You're holding up like a true Serb, Vasojevic.

Thanks, master. You know, an octopus shows no sign of pain when we cast him into the fire—

One morning when they had almost regained the coast of Africa a pallid wave arose, spread itself into fingers and sought to pluck him from the forecastle. Cirtovich ducked away, but it got Vasojevic, seizing him in both tentacles, then speeding him down into the clutch of those long, tapering arms which were cratered with teeth-ringed suckers, and as the monster submerged they had one murky glimpse of the brown beak opening; and so after that Cirtovich lacked anyone who could understand him, excepting Tanya, of course—but not even she could have helped him reason out the causality of this latest death. Was that submarine predator the same as the devil he'd cast away, or was it a visitation of God, meant to rebuke him for dismissing his better angel? Either way, he commenced to fear that his own doom would come from the sea. The mate, who loved Vasojevic, had proposed to lower the creeper, in order to hook and grapple that kraken into reach of their guns, but Cirtovich refused, saying merely: It would kill us all.— A certain sailor with a bearded old head resembling Saint Stephen's, whose limestone flesh keeps smoothening and blurring with time, whispered that their captain was
now an evil-eyed Jonah, which most of them immediately believed, and had another man been lost on that voyage, they might have risen up and marooned him there in the African Sea.
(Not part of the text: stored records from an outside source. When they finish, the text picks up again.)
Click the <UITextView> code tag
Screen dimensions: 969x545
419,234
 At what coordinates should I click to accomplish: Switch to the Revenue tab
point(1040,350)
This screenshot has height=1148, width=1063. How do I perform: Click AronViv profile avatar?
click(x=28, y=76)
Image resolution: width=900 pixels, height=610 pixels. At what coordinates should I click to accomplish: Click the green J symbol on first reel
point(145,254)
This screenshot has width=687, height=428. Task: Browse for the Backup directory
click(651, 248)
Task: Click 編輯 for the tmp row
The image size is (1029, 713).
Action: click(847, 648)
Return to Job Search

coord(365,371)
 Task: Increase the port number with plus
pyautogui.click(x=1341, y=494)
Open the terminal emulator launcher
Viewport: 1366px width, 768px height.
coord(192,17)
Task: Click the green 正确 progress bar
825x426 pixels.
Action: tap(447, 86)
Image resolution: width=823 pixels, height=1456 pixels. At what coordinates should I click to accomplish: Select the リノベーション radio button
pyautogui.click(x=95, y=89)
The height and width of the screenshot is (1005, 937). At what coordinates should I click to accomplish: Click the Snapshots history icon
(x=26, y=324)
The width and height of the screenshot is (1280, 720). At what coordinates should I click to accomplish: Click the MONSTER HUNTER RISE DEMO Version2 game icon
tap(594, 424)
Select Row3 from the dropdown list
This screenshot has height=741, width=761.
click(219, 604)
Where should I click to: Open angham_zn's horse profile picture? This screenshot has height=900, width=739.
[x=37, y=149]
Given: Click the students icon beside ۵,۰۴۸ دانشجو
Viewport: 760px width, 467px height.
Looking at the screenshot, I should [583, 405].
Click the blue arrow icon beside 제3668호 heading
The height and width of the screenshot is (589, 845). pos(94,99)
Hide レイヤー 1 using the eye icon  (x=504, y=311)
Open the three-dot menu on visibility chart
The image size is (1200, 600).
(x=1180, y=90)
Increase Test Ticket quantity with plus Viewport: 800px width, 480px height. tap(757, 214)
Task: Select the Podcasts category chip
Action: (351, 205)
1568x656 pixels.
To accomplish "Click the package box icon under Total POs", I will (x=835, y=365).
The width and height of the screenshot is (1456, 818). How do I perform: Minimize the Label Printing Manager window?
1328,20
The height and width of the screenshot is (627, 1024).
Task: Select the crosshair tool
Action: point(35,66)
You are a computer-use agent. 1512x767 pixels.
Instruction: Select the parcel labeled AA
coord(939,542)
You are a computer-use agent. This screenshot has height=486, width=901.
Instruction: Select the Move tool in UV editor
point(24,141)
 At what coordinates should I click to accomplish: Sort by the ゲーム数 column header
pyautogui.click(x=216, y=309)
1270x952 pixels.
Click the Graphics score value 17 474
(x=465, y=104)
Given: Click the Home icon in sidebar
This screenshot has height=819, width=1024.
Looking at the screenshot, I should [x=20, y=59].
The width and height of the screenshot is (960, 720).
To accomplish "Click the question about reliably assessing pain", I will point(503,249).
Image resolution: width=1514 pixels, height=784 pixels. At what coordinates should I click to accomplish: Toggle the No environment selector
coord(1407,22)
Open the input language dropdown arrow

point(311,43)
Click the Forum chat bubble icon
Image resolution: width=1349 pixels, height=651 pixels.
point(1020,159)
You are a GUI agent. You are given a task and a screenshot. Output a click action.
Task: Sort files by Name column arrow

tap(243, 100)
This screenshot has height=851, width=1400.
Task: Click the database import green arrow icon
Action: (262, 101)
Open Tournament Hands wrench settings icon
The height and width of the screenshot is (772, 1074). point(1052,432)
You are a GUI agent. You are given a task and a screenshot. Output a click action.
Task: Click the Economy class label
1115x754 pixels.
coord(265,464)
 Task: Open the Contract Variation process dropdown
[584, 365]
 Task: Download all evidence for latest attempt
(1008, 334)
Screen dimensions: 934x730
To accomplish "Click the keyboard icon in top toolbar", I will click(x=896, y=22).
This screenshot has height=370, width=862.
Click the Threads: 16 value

Withdrawing from them, he knelt before Saint Lazar's icon, and prayed for his friend, but almost without feeling. He had squared off his dreams into a single thing as flat-sided and sharp-cornered as the heel of a mast, and now sat in his cabin thinking about Tanya. This year he'd present her with a real woman's dagger to wear at her hip. It pleased him to think of her at home doing the accounts. As for Marija, the love he had bestowed upon her was as the coins he had thrown into his father's coffin. Her lilies must be blooming up now. He wished he were sitting in the garden, listening to the murmurings of the dovecote; but then Marija would be out there with her back turned. And so he grew bitter against other living beings, and the more bitter he became, the less his sailors liked him. Although they were all adept at trapping the chambered nautilus in a baited basket, they caught nothing precious, as had never yet befallen men employed by Jovo Cirtovich.